▶ _Work instructions_
Reply only with how many lines below contain "computer".

▶ _Information shown_
========

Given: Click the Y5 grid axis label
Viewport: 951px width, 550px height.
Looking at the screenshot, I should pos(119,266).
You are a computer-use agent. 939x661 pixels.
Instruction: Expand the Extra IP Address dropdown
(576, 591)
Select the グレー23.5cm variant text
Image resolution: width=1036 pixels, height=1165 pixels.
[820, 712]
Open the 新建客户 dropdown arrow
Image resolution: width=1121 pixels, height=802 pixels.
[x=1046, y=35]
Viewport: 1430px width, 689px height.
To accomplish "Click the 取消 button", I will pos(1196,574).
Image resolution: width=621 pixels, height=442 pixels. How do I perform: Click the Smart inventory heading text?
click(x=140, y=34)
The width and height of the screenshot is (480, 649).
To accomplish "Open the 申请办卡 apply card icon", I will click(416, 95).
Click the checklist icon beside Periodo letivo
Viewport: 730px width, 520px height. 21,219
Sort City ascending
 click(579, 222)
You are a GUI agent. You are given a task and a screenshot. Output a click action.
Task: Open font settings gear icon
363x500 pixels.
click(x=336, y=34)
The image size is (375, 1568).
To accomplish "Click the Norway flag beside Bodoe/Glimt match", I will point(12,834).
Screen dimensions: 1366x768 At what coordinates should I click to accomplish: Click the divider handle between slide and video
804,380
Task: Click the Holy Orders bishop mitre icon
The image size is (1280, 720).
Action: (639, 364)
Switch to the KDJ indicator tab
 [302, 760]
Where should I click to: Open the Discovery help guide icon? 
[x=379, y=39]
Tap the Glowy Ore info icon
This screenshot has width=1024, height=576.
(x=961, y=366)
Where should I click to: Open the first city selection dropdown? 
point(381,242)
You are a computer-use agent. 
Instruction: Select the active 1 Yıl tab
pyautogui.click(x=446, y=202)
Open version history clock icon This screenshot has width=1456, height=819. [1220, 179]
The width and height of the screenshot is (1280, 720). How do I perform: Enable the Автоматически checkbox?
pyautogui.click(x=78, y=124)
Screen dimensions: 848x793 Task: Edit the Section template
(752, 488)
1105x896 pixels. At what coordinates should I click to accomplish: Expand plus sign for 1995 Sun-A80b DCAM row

========

▶ _Result for this exercise_
2